Activity: Locate "How do I perform: Click" in the data below, then output the line it is on and all following lines through the last, word for word. Skip any pictures.

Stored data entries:
----------------------------------------

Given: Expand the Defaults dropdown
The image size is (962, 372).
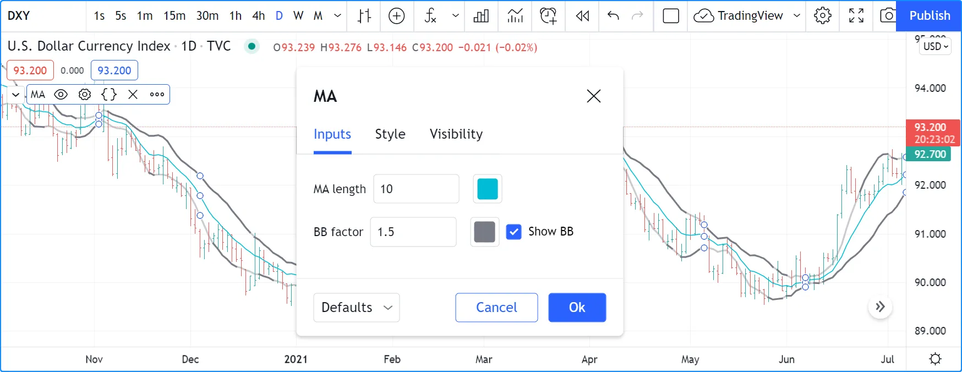Looking at the screenshot, I should [x=356, y=308].
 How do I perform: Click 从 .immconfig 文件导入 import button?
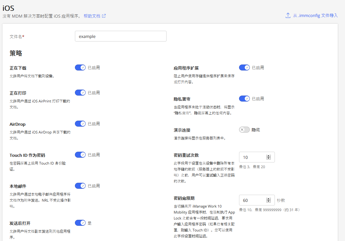coord(315,16)
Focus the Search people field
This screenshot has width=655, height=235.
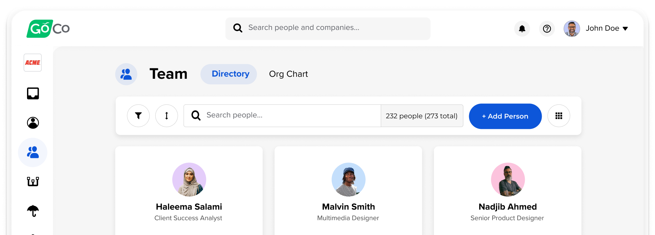click(286, 116)
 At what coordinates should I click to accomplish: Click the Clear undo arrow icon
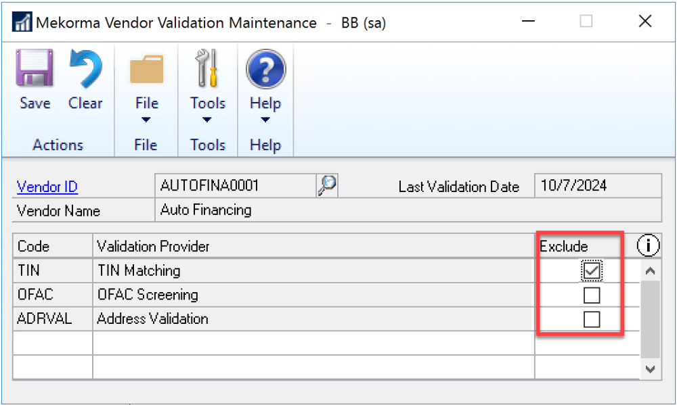point(85,70)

----------------------------------------

Solution:
 How do I perform: Click 从 .immconfig 文件导入 import button?
coord(315,16)
Focus the Search people field
This screenshot has width=655, height=235.
click(286, 116)
 At what coordinates should I click to accomplish: Click the Clear undo arrow icon
point(85,70)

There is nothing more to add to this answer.